Doch bei genauer Betrachtung muss man fast dankbar sein, dass sich alles genauso ereignet hat, denn wäre der Franzose im Sommer 2022 oder gar noch früher an die Concha Espina gewechselt, wären viele Dinge anders verlaufen beziehungsweise Vieles wäre möglicherweise gar nicht erst passiert. Es ist zumindest fraglich, ob ein Vinícius Júnior in dem Fall solch eine kometenhafte Entwicklung hinter sich hätte, ob ein Rodrygo Goes zu einem so wichtigen Faktor geworden wäre oder die Integration von Jude Bellingham so schnell funktioniert hätte. Zugegeben, ganz viel „hätte, wäre, wenn“, doch es liegt auf der Hand, dass mit dem Superstar Mbappé im Kader Vinícius, Rodrygo, Bellingham oder auch Edeljoker Brahim Díaz nicht diese Freiheiten gehabt hätten, sich so zu entwickeln, wie sie es getan haben.

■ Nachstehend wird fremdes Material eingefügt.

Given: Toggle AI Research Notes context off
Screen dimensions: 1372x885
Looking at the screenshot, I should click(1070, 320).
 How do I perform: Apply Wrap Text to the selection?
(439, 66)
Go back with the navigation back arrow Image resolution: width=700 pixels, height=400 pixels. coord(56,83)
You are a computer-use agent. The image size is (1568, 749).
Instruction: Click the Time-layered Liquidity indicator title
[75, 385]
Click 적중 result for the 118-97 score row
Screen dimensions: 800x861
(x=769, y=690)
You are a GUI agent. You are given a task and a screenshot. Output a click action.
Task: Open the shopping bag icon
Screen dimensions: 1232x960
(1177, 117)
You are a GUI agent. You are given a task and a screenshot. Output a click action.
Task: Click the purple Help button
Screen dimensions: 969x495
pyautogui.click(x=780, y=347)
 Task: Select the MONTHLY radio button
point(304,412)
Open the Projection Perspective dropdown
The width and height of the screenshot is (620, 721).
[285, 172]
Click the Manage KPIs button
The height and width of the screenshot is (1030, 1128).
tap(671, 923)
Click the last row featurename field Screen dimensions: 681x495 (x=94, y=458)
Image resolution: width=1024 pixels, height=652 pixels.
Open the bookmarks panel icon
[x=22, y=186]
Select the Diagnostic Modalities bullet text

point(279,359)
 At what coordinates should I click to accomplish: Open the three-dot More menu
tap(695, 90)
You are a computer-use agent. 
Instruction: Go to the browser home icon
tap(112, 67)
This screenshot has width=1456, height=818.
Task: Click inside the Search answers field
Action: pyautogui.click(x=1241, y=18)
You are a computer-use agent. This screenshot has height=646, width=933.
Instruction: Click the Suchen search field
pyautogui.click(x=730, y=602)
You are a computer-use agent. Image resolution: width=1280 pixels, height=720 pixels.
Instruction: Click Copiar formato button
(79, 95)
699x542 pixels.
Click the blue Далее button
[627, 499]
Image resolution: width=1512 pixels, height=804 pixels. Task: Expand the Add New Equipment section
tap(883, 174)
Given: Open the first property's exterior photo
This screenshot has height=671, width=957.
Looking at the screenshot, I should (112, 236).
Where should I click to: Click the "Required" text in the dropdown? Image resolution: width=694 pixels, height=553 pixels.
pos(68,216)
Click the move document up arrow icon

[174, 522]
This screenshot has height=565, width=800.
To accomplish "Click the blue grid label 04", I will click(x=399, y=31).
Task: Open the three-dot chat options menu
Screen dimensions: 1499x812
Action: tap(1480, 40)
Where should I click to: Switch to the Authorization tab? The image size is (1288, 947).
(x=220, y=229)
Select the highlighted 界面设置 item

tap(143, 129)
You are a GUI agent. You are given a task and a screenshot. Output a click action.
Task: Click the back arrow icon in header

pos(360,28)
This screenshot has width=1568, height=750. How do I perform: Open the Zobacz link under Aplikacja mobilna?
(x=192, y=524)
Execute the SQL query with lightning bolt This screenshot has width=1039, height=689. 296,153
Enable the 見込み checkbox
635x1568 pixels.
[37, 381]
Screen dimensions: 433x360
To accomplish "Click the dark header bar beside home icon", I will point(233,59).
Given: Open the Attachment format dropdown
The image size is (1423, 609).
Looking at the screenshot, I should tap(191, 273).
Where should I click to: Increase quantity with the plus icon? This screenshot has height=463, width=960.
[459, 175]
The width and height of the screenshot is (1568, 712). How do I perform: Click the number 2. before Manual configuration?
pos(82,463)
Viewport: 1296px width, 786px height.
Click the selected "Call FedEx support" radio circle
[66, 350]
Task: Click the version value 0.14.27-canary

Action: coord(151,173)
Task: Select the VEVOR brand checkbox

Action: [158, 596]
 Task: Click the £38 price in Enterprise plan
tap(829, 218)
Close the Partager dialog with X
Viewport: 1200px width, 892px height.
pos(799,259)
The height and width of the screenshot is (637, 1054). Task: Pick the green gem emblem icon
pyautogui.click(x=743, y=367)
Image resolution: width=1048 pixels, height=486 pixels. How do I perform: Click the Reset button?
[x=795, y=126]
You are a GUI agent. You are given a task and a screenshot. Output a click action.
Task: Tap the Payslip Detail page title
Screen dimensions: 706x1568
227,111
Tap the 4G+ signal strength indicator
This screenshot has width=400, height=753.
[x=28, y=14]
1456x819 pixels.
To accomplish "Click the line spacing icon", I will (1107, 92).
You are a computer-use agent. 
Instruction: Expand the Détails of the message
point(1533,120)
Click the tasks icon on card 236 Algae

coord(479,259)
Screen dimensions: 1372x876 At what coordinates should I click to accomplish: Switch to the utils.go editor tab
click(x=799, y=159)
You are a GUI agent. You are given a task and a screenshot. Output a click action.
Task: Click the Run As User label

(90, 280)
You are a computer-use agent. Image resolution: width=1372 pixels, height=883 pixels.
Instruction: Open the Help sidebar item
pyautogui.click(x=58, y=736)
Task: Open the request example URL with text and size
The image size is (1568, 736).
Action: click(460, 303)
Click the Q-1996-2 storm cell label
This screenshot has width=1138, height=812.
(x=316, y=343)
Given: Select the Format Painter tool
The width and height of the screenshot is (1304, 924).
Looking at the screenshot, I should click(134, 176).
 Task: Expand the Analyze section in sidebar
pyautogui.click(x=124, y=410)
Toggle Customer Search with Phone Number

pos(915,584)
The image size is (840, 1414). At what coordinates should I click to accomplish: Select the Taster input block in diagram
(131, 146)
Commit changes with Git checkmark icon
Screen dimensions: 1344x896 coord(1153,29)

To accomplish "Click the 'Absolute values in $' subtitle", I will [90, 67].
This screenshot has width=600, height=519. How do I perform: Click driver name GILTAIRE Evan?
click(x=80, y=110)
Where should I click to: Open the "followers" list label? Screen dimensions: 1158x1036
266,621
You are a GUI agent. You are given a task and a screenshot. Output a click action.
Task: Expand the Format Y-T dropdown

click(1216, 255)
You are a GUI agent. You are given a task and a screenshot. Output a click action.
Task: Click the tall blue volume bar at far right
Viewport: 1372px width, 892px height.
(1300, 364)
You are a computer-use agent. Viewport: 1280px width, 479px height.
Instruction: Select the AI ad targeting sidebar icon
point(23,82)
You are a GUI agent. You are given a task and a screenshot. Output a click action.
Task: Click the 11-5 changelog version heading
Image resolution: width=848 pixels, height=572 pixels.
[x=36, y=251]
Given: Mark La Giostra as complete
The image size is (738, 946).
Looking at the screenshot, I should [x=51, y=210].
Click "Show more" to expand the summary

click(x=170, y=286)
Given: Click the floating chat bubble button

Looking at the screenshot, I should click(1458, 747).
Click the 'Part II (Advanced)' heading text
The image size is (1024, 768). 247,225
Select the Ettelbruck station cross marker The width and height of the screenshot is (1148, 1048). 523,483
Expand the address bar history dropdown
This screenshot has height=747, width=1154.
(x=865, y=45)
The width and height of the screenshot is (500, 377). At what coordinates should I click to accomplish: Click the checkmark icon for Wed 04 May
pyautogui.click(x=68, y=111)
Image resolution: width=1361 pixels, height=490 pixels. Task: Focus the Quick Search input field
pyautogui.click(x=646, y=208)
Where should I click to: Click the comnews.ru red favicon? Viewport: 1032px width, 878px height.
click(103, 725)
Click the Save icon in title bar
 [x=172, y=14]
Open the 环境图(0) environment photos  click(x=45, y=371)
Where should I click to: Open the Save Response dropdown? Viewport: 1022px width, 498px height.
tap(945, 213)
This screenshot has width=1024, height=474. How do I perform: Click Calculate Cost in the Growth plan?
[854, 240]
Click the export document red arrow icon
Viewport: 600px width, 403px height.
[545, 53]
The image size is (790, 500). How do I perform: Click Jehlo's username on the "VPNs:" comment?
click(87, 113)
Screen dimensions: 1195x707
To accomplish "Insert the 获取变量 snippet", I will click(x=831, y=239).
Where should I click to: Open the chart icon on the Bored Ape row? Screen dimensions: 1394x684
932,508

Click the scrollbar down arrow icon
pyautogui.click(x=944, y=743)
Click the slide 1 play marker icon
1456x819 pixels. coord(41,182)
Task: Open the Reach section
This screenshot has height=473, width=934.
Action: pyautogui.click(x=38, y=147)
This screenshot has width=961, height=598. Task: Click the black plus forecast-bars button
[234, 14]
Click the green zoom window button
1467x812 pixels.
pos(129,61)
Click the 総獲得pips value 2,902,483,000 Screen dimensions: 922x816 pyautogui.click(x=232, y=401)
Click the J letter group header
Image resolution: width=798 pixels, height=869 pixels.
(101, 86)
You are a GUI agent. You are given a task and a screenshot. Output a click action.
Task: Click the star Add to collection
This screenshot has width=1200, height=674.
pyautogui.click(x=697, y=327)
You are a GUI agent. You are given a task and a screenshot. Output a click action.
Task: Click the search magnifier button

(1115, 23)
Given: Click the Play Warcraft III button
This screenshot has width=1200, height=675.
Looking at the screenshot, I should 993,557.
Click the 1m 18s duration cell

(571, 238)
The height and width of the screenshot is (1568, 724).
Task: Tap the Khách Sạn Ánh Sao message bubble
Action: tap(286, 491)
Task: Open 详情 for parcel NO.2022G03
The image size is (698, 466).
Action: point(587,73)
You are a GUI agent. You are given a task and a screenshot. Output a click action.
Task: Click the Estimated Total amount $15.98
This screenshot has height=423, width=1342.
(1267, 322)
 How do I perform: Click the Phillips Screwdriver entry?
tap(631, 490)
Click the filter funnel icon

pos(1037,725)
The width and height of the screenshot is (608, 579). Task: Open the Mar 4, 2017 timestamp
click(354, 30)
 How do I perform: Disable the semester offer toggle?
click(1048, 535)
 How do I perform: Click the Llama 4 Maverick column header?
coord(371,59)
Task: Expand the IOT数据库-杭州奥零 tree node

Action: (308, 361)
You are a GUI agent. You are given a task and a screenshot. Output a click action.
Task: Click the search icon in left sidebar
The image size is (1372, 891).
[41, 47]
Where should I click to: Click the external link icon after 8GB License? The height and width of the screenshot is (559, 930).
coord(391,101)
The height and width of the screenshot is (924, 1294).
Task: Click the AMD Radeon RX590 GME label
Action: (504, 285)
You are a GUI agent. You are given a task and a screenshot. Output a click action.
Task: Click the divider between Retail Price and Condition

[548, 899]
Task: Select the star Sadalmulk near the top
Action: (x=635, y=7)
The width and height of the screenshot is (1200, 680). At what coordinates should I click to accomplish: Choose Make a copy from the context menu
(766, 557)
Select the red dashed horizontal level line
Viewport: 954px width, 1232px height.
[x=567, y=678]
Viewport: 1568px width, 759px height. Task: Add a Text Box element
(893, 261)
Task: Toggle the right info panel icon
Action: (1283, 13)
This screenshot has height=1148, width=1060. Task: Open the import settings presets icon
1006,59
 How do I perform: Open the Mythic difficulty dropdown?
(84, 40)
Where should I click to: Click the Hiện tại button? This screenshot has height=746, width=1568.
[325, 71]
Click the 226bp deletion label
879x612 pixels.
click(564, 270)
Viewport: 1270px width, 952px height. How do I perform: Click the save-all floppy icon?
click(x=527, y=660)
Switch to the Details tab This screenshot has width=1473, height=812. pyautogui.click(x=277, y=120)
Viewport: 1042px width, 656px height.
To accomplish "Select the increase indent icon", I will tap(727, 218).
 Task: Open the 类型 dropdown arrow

Wie aus Not Variabilität und Flexibilität wurde
So machte Carlo Ancelotti aus der Not, keinen Mittelstürmer von Weltformat zu haben, eine Tugend und funktionierte Vini im Laufe der gerade abgelaufenen Saison peu à peu vom reinen Linksaußen zu einer offensiven Universalwaffe – der 23-Jährige kann inzwischen genauso gut über die rechte Seite agieren, vor allem hat er aber in dieser Spielzeit in zentraler Position etlichen Gegnern wehtun können. Im Finale der Supercopa de España erzielte er so einen Hattrick gegen den FC Barcelona, aber auch im Viertelfinal-Hinspiel der Champions League gegen Manchester City agierte Reals Top-Torjäger im Sturmzentrum, während Rodrygo – normalerweise Rechtsaußen – über links kam. Diese Formation stiftete schließlich ordentlich Chaos in Pep Guardiolas Defensivordnung. „Es ist eine Option, das beizubehalten. Vinícius ist in der Hinsicht sehr bescheiden, denn er hat verstanden, dass es gut für die Mannschaft sein könnte, wenn er zentraler spielt. Er versteht es sehr gut, dass er zentral nicht so viele Kontakte braucht, um ein Tor zu erzielen. Eine schnelle Bewegung reicht, was er sehr gut kann. Bei der Entscheidung habe ich natürlich mit beiden gesprochen und beide waren einverstanden“, erklärte Reals Coach nach der Partie. Und genau auf die Art und Weise traf Vinícius im Halbfinal-Hinspiel in München zur Führung gegen den FC Bayern. Gefragt, was ihn besonders freut, erklärte Vinícius selbst: „Dass ich als Neuner spielen kann. Ich hatte mich nie als solcher gesehen, diese Saison konnte ich das oft spielen. Der Trainer hat mich überzeugt, dort zu spielen. Jetzt fühle ich mich dort wohler als außen. Er sagt mir oft, dass ich nach außen gehen soll. Dann sage ich: nein (lacht).“
Der vor allem in der Offensive seit Jahren auf Kante genähte Kader, nach Karim Benzemas Abgang praktisch ohne echten Mittelstürmer, bot Ancelotti die Möglichkeit zu improvisieren und daraus eine Stärke zu ziehen. Als Vinícius zu Beginn der Saison verletzt ausfiel, integrierte der Italiener Neuzugang Bellingham einfach als verkappte Spitze und der Engländer wurde prompt zum Torjäger, der Reals Offensive über die gesamte Hinrunde auf seinen Schultern trug. Rückkehrer Brahim wiederum entwickelte sich zu einem offensiven Freigeist in bester Isco-Manier, und selbst der 19-jährige Arda Güler bekam in der Schlussphase der Saison seine Einsätze, in denen er angesichts sechs Toren in 373 Liga-Minuten – zeigen konnte, dass er mehr als nur ein Versprechen für die Zukunft ist. Es ist zumindest sehr fraglich, ob diese Entwicklungen mit einem früheren Mbappé-Transfer so eingetreten wären.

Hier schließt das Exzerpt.